Но один из моих друзей, изрядный острослов, сказал мне:

— В этом домике ты просидишь за мольбертом пятьдесят семь лет. Это обстоятельство станет известно, как только о нем напишут в газетах, нахлынут любопытные англичане, усеют окрестные холмы и станут рассматривать твой домик в подзорные трубы, друзья будут доставлять тебе все необходимое, и по истечении пятидесяти семи лет ты умрешь, мы тебя похороним, а домик будет битком набит неудавшимися Дахштейнами.

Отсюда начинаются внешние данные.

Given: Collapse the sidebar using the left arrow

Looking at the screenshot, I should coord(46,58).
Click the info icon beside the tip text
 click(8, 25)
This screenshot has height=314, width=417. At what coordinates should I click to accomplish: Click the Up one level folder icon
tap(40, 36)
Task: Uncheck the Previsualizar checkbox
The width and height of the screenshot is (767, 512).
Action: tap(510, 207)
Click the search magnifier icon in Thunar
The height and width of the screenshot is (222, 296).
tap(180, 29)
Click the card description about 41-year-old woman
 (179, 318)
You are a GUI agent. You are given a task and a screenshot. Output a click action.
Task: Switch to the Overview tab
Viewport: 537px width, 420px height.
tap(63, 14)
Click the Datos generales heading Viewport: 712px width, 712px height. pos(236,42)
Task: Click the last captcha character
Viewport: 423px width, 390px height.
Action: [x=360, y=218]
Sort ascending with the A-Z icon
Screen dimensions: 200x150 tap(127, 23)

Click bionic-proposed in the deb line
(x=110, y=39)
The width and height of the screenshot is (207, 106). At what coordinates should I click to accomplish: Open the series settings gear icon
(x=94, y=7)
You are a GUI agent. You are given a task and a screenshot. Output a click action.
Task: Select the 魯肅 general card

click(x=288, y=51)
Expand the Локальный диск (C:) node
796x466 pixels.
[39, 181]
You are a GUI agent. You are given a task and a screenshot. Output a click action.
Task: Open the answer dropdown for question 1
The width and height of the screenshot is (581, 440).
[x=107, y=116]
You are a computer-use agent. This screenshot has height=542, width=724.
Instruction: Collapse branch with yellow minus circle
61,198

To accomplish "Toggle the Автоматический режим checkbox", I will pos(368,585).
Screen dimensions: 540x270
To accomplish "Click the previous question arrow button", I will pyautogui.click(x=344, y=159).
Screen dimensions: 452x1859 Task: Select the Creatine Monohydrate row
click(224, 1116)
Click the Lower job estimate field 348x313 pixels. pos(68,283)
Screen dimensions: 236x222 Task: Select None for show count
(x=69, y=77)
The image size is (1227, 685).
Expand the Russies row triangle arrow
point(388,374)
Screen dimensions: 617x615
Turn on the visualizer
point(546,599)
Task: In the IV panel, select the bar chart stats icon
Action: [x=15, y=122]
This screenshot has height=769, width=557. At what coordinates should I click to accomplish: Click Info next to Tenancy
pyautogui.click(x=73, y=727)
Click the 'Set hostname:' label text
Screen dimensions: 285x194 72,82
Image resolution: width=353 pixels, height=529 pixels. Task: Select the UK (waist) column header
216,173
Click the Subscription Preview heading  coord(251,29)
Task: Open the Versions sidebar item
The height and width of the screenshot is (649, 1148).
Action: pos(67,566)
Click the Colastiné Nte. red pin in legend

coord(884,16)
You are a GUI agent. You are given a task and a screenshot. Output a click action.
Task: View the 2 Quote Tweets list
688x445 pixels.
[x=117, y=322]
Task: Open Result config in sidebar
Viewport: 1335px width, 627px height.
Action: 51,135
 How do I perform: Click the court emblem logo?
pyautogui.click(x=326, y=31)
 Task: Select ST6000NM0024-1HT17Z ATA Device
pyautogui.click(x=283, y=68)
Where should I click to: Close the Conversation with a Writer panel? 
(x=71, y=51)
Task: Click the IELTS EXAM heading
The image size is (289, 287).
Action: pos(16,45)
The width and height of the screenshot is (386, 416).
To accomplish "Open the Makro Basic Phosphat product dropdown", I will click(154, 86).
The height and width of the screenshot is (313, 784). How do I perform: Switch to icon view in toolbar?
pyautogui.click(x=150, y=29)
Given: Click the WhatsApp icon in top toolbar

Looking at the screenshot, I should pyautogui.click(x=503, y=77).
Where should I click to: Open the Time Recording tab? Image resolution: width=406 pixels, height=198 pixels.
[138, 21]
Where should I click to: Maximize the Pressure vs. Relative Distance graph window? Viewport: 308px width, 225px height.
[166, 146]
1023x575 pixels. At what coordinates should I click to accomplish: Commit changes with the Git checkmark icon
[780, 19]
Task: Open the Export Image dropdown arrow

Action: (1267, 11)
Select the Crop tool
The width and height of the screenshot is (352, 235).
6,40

Относительно моих неудач он был, вероятно, прав; но я так и не построил домика и больше не писал Дахштейн; только вот ящик с красками я уже успел купить, были у меня и зонтик, и складной стул, и я продолжал писать. Живопись мне дороже всего на свете, нет в этом мире занятия, способного захватить меня сильнее, чем живопись. Рассвет только брезжит, а я уже на ногах и жду не дождусь, когда смогу вновь взяться за милые моей душе краски, а спустится вечер, и я мысленно подвожу итог прожитому дню — в чем его успехи и неудачи — и в воображении вновь берусь за кисть.

Но я во многом отличаюсь от других художников. Тому острослову не довелось бы увидеть домик на озере Гозау битком набитым неудавшимися Дахштейнами. Все мои работы, что не нравятся мне самому, я сжигаю. Те этюды Дахштейна и впрямь не получились, и я сжег их все до единого, я не выносил их вида и не мог найти покоя, пока не уничтожил последнего. Так что и в том домике, если бы мне не удалось добиться своей цели, осталась бы только куча золы. Правда, некоторые из друзей говаривали мне:

— Хотя тебе самому и не нравится какая-нибудь из твоих работ, другому она может очень понравиться. Прошу тебя, лучше подари ее мне, вместо того чтобы сжигать; ведь это же глупо, сгоревшая картина уже никому не принесет радости.

— Наоборот, глупо то, что ты предлагаешь, — отвечал я, — пока я знаю, что эта пачкотня пребывает в целости и сохранности, меня денно и нощно мучает досада, а о сожженной я тут же забываю и надеюсь в следующий раз создать нечто действительно прекрасное.

Так уже много моих вещей было предано огню.